Nuclear energy is a response to long-term trends, and hence not easily abandoned or replaced. The need for new sources of electricity to power economic growth persists, and the promise of nuclear in bolstering energy security and reducing carbon emissions makes it an appealing option.
Indeed, a review of our forecasts for the ten largest nuclear power producing countries—accounting for some 85% of global capacity—shows that despite Japan's crisis the overriding global trend over the next decade will be growth.

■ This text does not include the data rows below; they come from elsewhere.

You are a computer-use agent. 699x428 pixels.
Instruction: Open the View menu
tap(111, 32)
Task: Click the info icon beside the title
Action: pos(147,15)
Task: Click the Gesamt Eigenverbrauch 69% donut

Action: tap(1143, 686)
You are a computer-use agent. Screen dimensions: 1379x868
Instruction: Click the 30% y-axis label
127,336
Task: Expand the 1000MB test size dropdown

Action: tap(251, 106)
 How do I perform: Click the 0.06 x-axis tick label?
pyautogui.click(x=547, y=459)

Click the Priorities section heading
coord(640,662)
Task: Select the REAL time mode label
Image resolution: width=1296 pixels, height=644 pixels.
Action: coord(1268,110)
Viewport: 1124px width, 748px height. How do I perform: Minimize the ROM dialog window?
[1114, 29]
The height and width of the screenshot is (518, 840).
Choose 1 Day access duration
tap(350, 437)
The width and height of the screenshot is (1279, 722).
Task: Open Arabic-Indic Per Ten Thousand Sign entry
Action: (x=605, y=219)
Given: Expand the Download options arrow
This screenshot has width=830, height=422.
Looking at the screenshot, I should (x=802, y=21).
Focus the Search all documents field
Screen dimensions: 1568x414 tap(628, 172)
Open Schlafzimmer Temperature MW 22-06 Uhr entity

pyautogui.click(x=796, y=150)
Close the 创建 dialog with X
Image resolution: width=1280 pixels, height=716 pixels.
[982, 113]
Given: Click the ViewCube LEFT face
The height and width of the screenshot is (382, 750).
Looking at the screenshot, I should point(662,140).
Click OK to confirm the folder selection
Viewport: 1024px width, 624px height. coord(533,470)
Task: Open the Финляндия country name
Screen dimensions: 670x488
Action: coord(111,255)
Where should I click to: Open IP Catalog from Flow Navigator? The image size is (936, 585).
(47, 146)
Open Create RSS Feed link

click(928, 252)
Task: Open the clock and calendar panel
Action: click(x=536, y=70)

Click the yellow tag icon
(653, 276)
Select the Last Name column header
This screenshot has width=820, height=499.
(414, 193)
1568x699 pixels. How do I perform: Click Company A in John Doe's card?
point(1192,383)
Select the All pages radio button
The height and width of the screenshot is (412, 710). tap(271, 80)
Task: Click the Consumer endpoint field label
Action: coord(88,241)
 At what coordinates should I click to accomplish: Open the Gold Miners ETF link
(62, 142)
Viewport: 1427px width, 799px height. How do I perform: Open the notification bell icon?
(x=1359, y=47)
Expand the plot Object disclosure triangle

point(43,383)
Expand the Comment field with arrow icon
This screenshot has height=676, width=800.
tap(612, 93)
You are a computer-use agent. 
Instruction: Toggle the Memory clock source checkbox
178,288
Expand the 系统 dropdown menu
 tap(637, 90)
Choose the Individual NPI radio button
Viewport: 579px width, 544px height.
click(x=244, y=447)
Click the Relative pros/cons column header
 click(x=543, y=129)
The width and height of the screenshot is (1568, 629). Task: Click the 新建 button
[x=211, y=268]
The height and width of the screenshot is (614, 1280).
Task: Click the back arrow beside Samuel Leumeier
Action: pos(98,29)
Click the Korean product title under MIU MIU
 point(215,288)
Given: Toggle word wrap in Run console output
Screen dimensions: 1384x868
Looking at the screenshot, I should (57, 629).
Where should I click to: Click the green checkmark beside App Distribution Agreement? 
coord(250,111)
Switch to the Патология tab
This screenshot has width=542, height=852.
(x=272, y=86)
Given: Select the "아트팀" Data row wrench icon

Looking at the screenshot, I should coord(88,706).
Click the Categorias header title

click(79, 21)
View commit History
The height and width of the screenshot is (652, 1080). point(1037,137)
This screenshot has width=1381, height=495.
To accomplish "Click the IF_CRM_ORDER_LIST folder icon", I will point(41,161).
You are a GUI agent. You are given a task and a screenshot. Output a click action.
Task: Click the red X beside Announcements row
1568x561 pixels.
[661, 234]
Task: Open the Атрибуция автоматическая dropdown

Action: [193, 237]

Today, the top ten countries have around 320 gigawatts (gw) of nuclear infrastructure between them; by 2020, this capacity will swell to 405 gw. And this only tells part of the story, as countries from Eastern Europe to Africa also take an interest in going nuclear. Taken together, you could call it something of a renaissance.
The biggest consumer of nuclear energy by far is the United States, where few new plants are expected this decade. "Uprating" (squeezing more energy out of existing plants) has become controversial, too, and will probably be pursued less aggressively. But the political consensus around nuclear power is intact. It is a similar story in energy-poor, nuclear-reliant France.
Even Japan, the global number three, looks likely to maintain something like its current nuclear fleet given the costliness of alternatives.
So traditional stalwarts can be relied on to at least keep their reactors running. The busiest builders of new plants like Russia, South Korea and India, meanwhile, generally remain keen. Russia's Vladimir Putin, for one, has few qualms. "We need to produce as many units, I mean big units, as in the entire Soviet period," he said in late April.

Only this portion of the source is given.